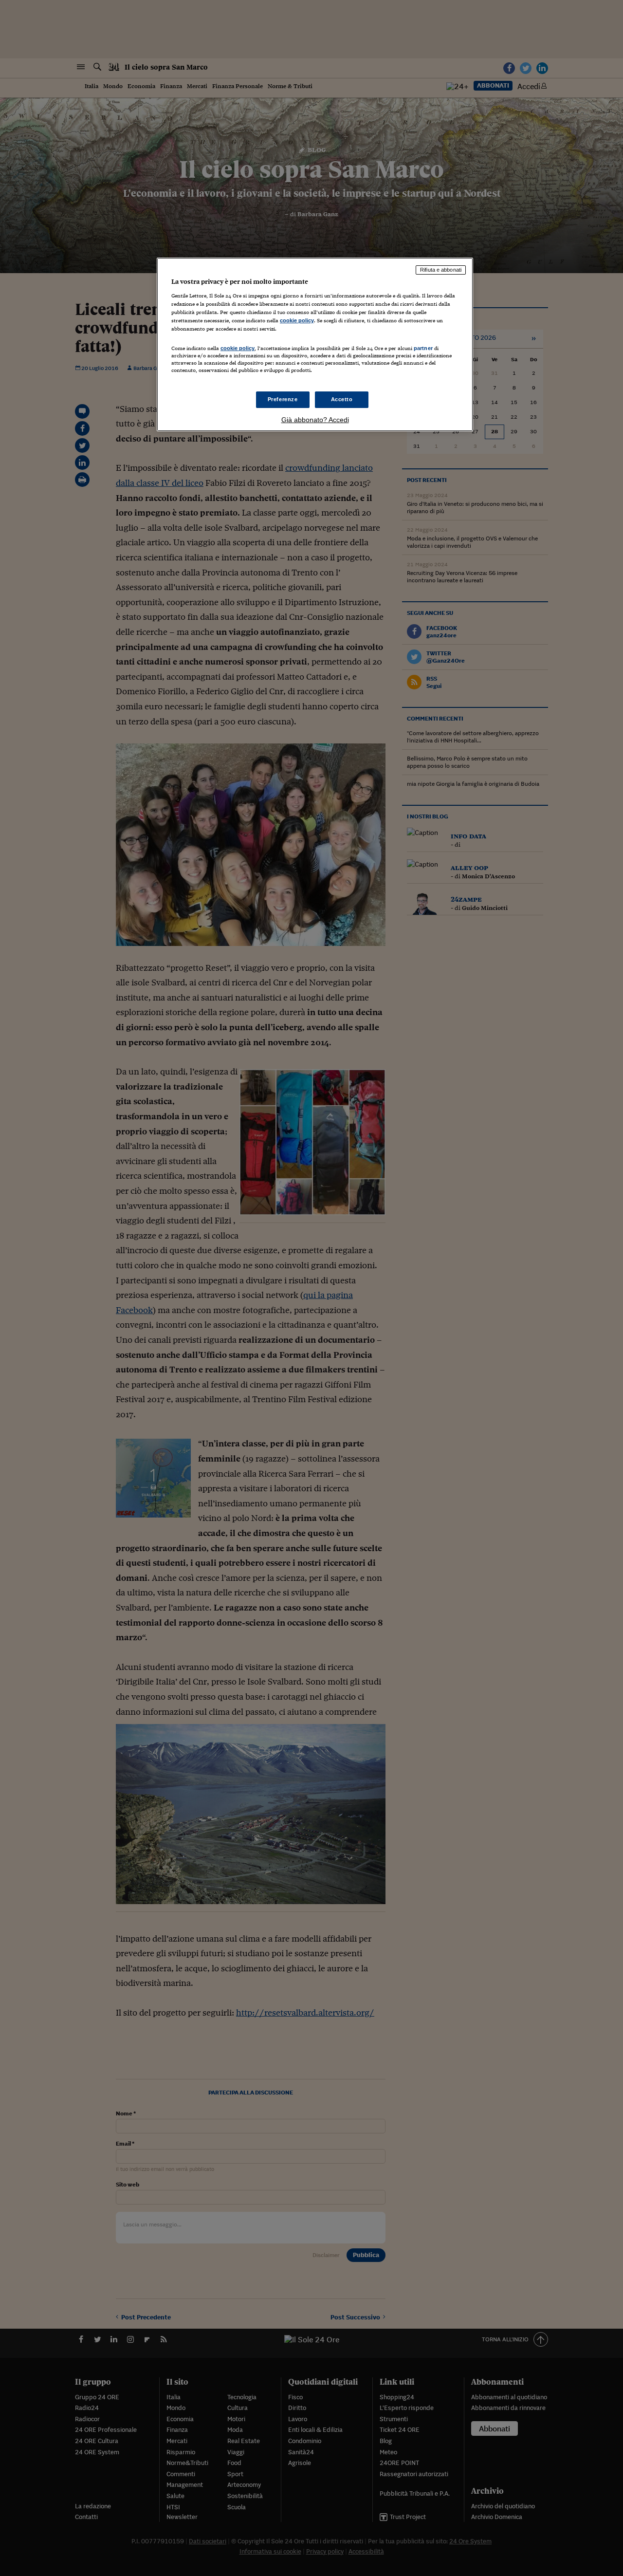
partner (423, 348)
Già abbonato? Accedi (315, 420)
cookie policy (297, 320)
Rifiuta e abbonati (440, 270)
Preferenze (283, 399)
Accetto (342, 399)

= WORK INSTRUCTIONS =
Return an exact copy of only the lines from the one with "cookie policy (297, 320)" through the end of the listing above, both included.

= REPLY =
cookie policy (297, 320)
Rifiuta e abbonati (440, 270)
Preferenze (283, 399)
Accetto (342, 399)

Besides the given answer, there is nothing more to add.